Ayn & Marlen und Marlen – Voices Phenomena – Toten Schwan Records 2024

Von Matthias Bosenick (27.12.2024)

Die Musik auf „Voices Phenomena“ ist so spooky, wie es das Thema erhoffen lässt: Tonbandstimmen, auf Englisch EVP für Electronic Voice Phenomenon, auf Esoterisch Instrumentelle Transkommunikation, bezeichnen auf Tonbändern auftretende Stimmen, allerdings solche, die zum Zeitpunkt der Aufnahme gar nicht zu hören waren, also womöglich solchen aus Totenwelten. Mit Repetitiven Figuren aus Dark Wave, Industrial und Death Rock widmet sich das italienische Duo mit dem Trio-Namen Ayn & Marlen und Marlen diesem Phänomen – und ja, manches haucht wie aus anderen Welten, anderes steht mit beiden Füßen fest auf der Erde, die wir sehen. Gruselig!

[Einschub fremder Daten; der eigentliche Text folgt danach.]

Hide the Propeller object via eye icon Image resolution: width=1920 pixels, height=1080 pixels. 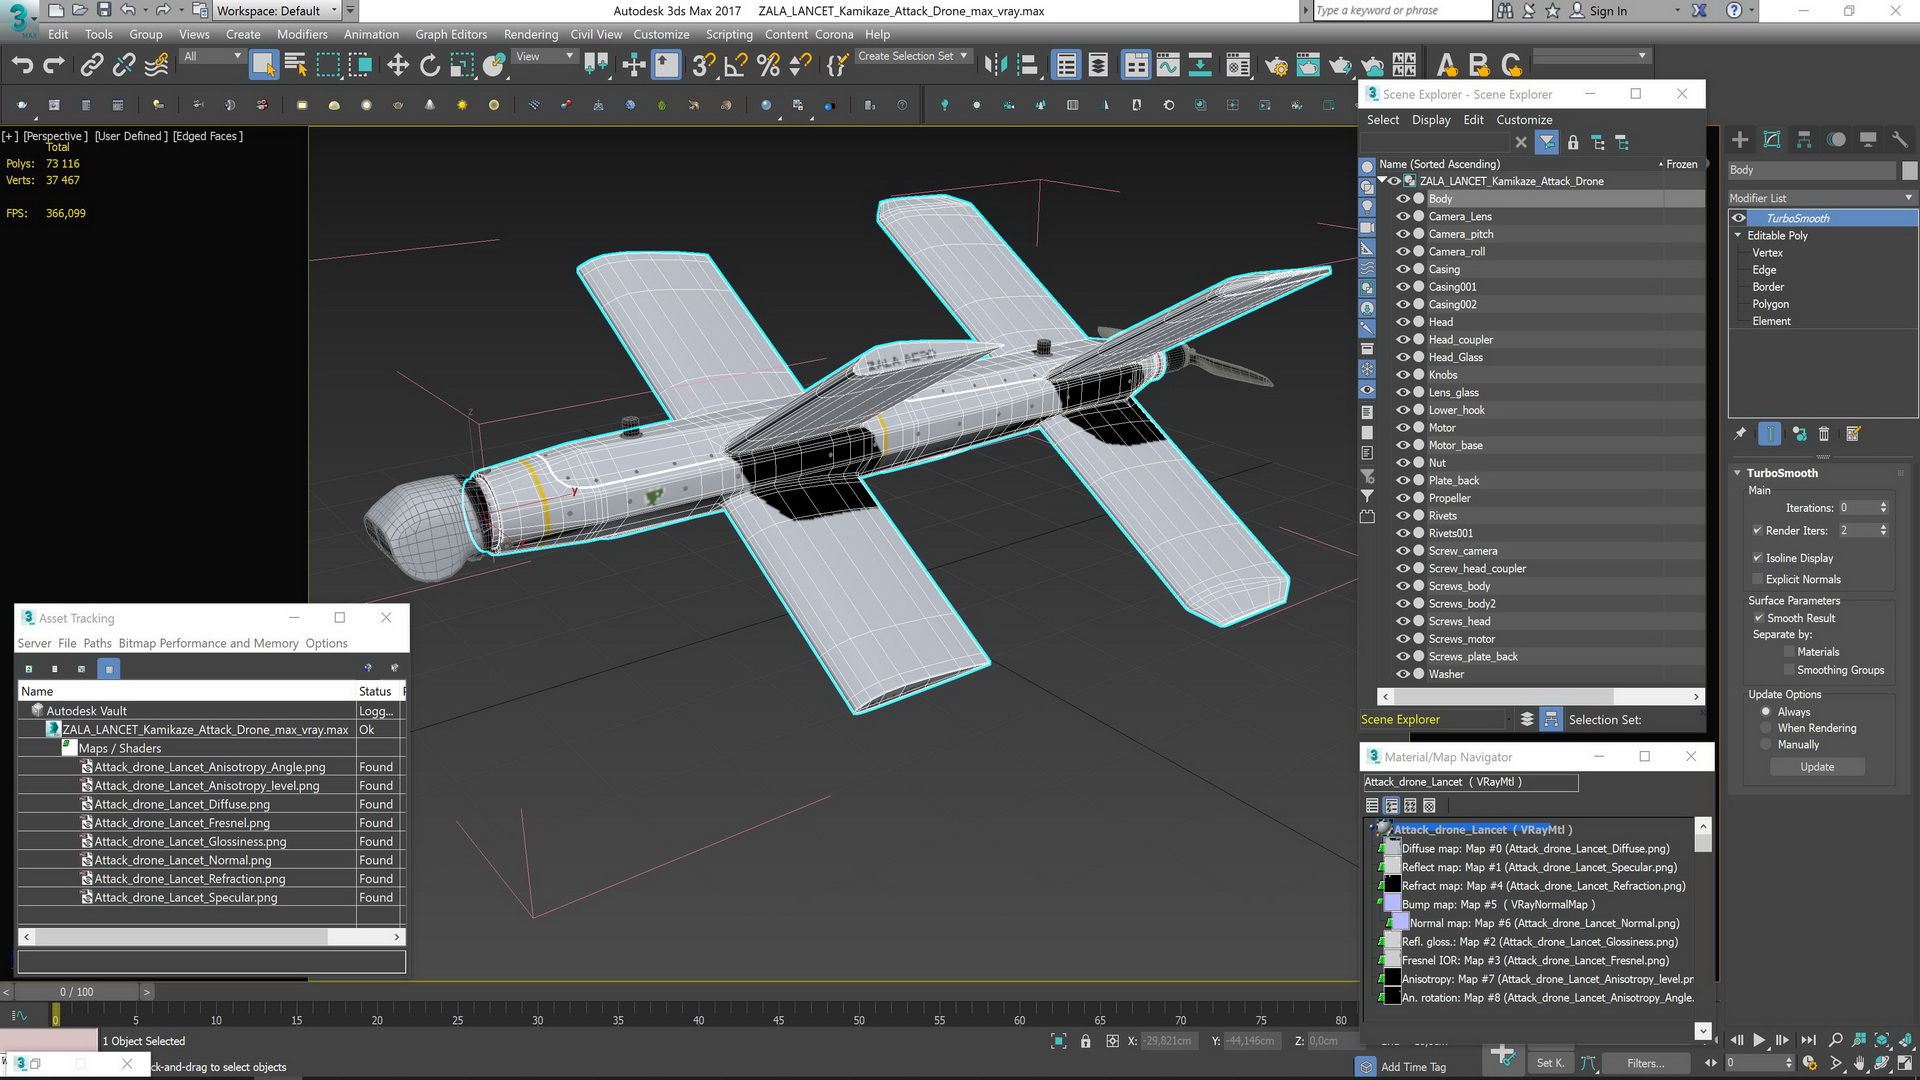[x=1403, y=498]

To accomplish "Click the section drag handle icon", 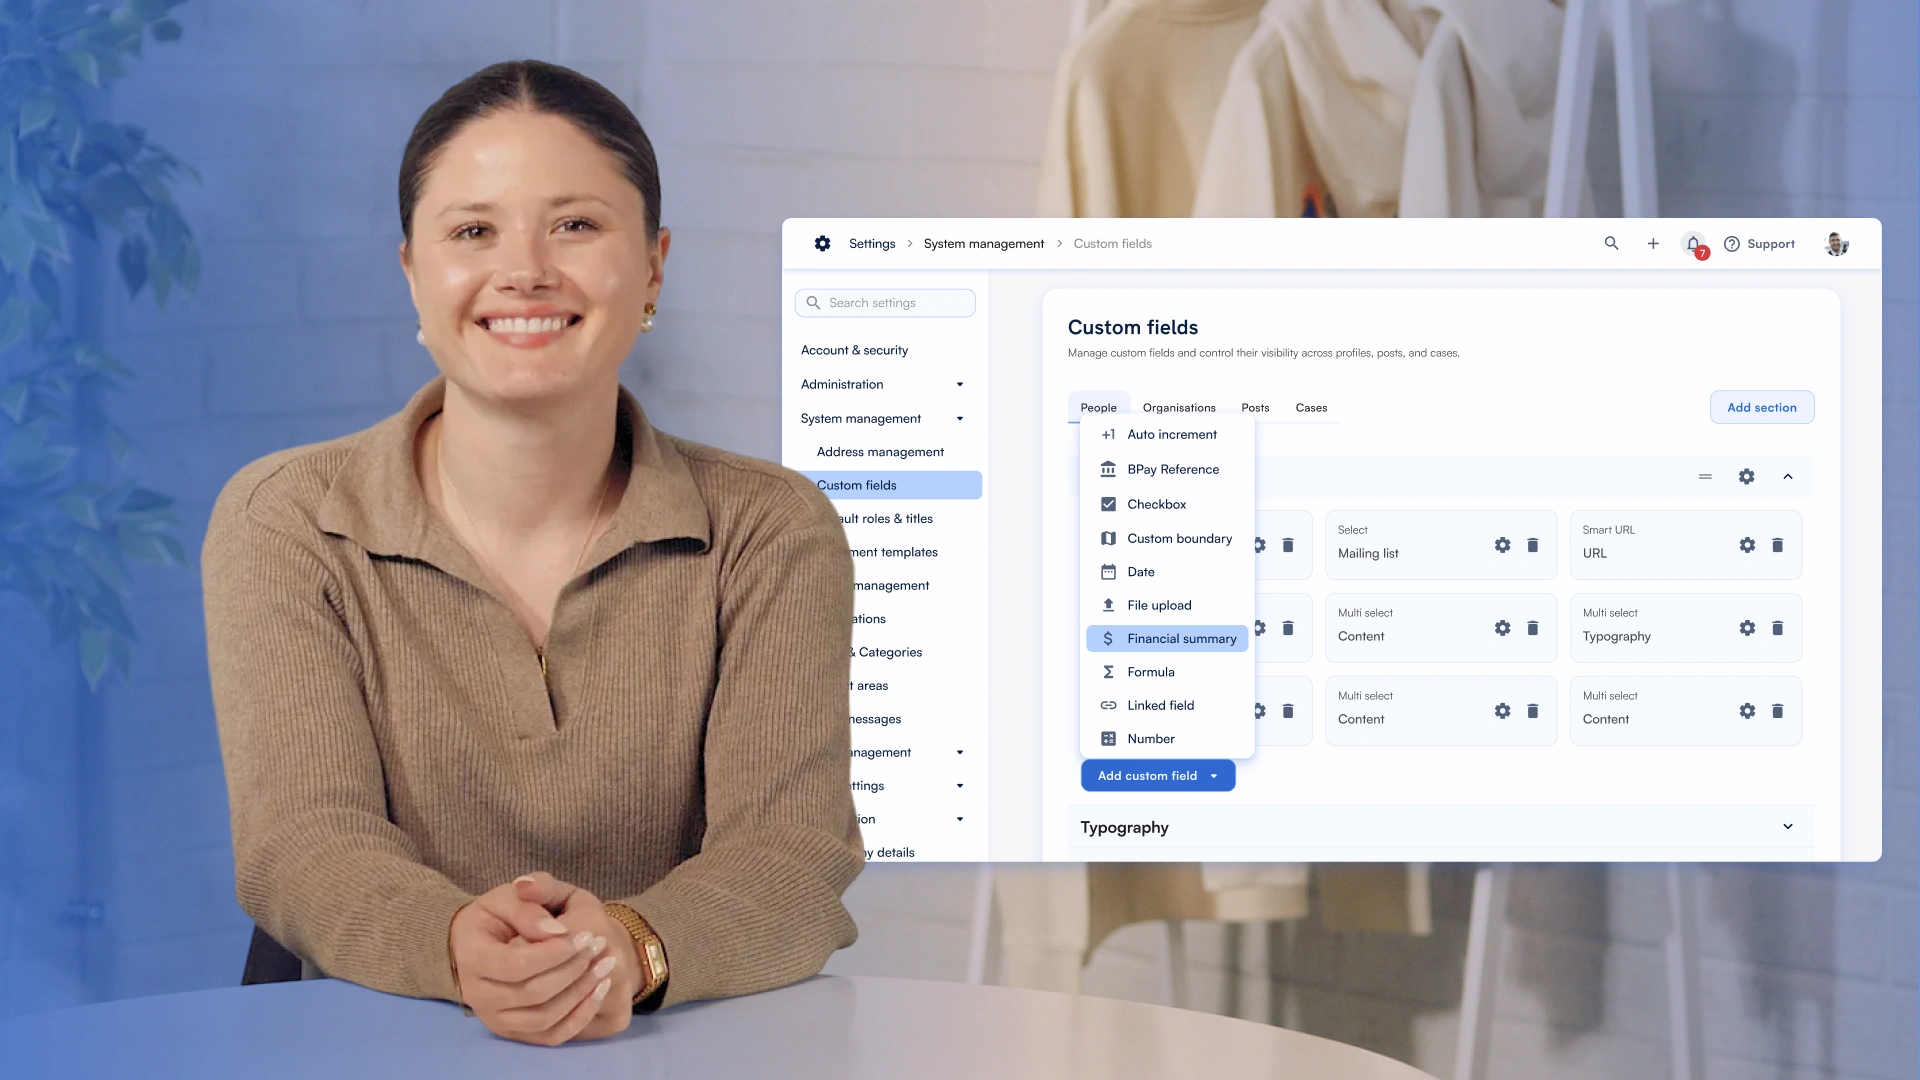I will 1705,477.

Im Intro, das den passenden Titel „Preludio“ trägt, bekommt man eine akustische Umsetzung des Phänomens, eine Transkription dessen: Man hört Seitenblättern zu verstörenden Soundscapes. Ja, so mag sich das verhalten. Und dann stellen Ayn & Marlen und Marlen die Erwartungen auf den Kopf: In „Sahasrara“ brettern Gitarren so heavy wie bei The Nefilim durch das heimgesuchte Geisterzimmer, das Stück ist partiell industrial-artig und im Verlauf auf weiten Strecken beatlos mit Bratzgitarre. Und schon ist man auf der falschen Fährte, denn so bleibt das Album nicht.

Vielmehr verlegt sich das Duo nun wirklich auf das, was man sich unter dem Konzept vorstellt. Die Musik ist leer, kalt, monoton, langsam, mal eher elektronisch, mal mit Gitarre versehen und sehr von den Stimmen bestimmt, der männlichen von Ayn alias Christian Nicolao und der weiblichen von Marlen und Marlen alias Simona Boglietti, die mal singen, mal wispern, mal murmeln und damit die beklemmende Atmosphäre der ohnehin schon beklemmenden Musik nur verstärken. Natürlich Stimmen, siehe Konzept!

Da es dem Duo primär um Stimmungen geht, nimmt es sich für seine Tracks auch Zeit und lässt die Effekte wirken. Dabei variiert es die Ausrichtung, die Gewichtung der Komponenten, und reichert sie unerwartet an: In „Our House“ etwa, nicht gleichzusetzen mit dem Hit von Madness, bekommt die elektrische Gitarre einen sehr warmen Grundton, in „Shades“ begleitet eine schroffe Akustikgitarre das Ticken einer Uhr, „Into The Eyes“ könnte man beinahe als Gothic-Song auffassen, irgendwo im Bereich Dead Can Dance oder This Mortal Coil, und das Titelstück grummelt mit männlichem Kehlkopfgesang zu langsamen Waverock mit himmlischer Frauenstimme.

Mit seinem dritten Album setzt das Duo aus Biella im Piemont das Outro zum Vorgängeralbum „From The Floor Below“ fort, lässt es in der Info wissen. Außerdem teilt das Duo darin mit, dass „Voices Phenomenon“ das weiße Albedo darstellt, das aus dem schwarzen Nigredo resultiert. Ganz ohne Esoterik geht’s bei so einem Thema einfach nicht, obwohl man schon den Eindruck bekommt, Ayn & Marlen und Marlen bedienten sich bei der Konzeption dieses Albums bei solchen Inhalten doch mit einem Augenzwinkern. Wie auch immer: Ihnen ist ein gruseliges, atmosphärisches, düsteres Album gelungen!